Wednesday, January 16, 2019

goals don't work

I would like to say I have fully embraced systems thinking with regards to saving money. Primary "goal" is to eliminate credit card debt, secondary "goal" is max out my 401(k) contributions, tertiary "goal" is to maintain a happy household.
I want to be "rich" one day. Not sure how I will get there, but being "rich" is better than being poor.

In September, I was seriously considering canceling our YMCA membership, until I figured it would be better to use it more effectively by enrolling Darcy into swim classes. Darcy was afraid after her first lesson but now is happily going twice a week. Wednesday, She got bumped into the next level. Betsy was re-enrolled in volleyball after taking much of last year off, but it's a no-go given not enough her age enrolled.

We are a 3 cell phone family. I pre-paid for the next few months before the 5% cashback quarter ended on my US Bank card. Now the cashback category is replaced by gym membership. I have no idea if YMCA membership counts. The other 5% category I picked is utilities... our water bill is quarterly, but it's more in that bill for the quarter than all other categories from which we can choose.

My Discover card gets 5% on groceries this quarter. They void 5% at Target and Walmart, while US Bank gives 2% back at Walmart.

Always use my Sam's credit card for gas... it's 5% cashback year round, unlike the random quarter that Chase Freedom currently has. Chase doesn't tell you what's on their yearly quarter schedule like Discover does. They're both meh cards outside their 5% element.

I use my Bank of America card almost exclusively for shopping at Sam's Club for 2% cashback, while the Amex gets used primarily for groceries due to its no strings 3% cashback, whenever a 5% quarterly perk isn't such categories, at least.

The Bank of America card has a changeable 3% bonus that includes online shopping and home improvement, rather than just the default gasoline bonus.

We earned over $1,100 in cashback from credit cards last calendar year. Between Checkout 51 and Ibotta, another $500 cashback.

We maxed out our HSA contributions, and used almost every penny. Seriously, we didn't meet deductibles because Darcy's speech doesn't count towards it after 20 sessions. I took her twice a week for much of the year and spent well over $4,000 of our money. We'll max out again this year. Hopefully we won't spend as much since Darcy is down to weekly sessions, but we still have to see the cardiologist, which we didn't last year.
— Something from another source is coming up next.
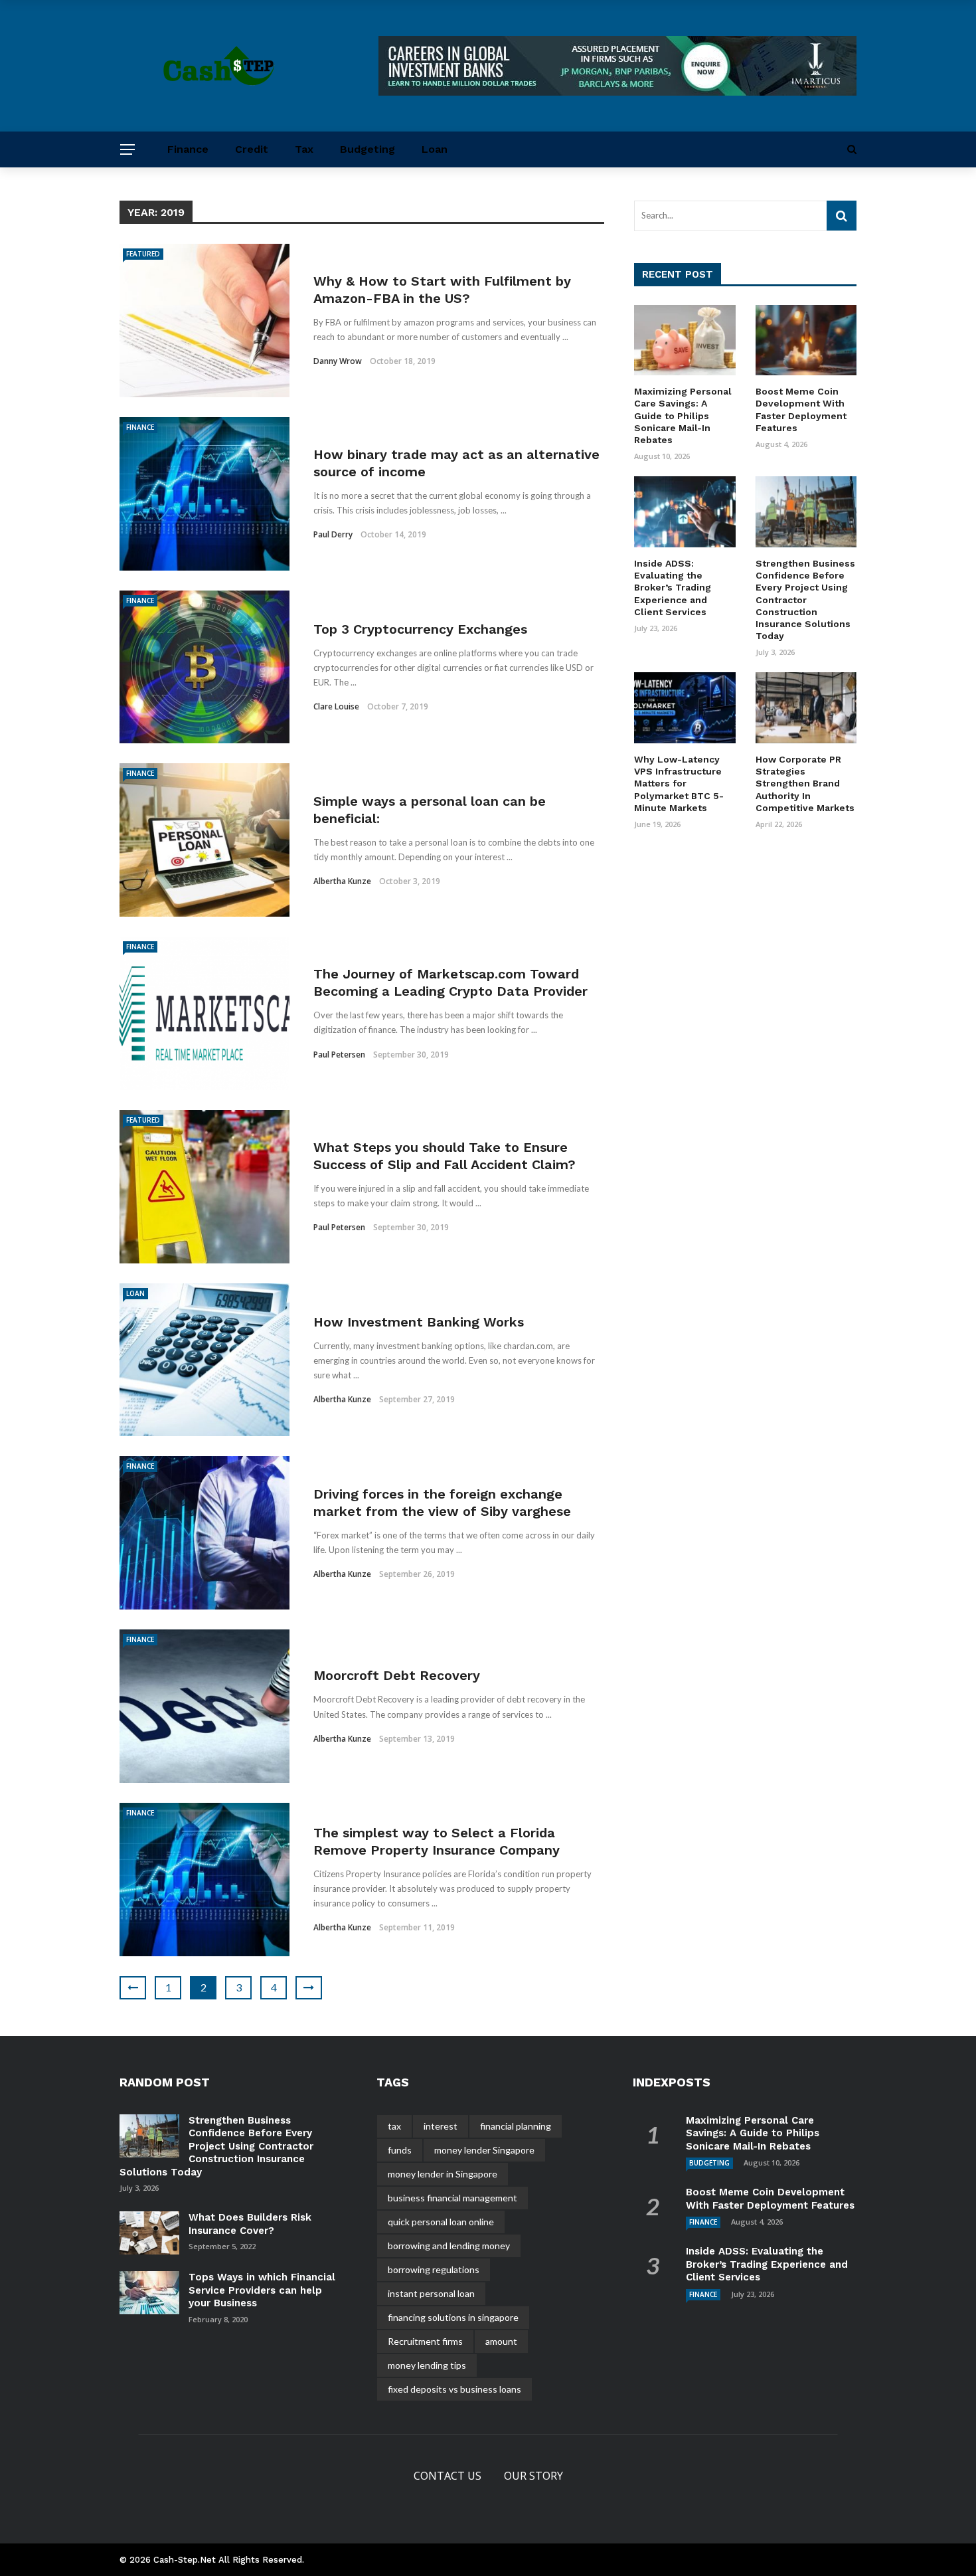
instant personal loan (431, 2293)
We saved $1,200 by changing our home and auto insurance companies.

Did I mention our pay raises? We're making roughly $8k more this year, hence we're able to bump up my 401(k) contributions.

Our student loans are on pace to be put to bed in the next year or so, which frees up a good chunk.

Will we ever be "rich?" Being debt-free would be a start...our son will be 17 in 2020, so we'll have to pay federal taxes sooner than later.  We'll have one car paid off 2020, but we'll probably need another... so there's a moot savings.  We'll get to a point that we can pay off more towards the mortgage... but we'll have college age child(ren) sooner than later. I keep getting credit card offers which make urgency in paying off credit cards moot when the 0% interest rate goes 15 months.

Goals don't really work when variables always come up, having a system and continuing with the mindset seems like goal setting but it's a way of life that doesn't stop upon completion.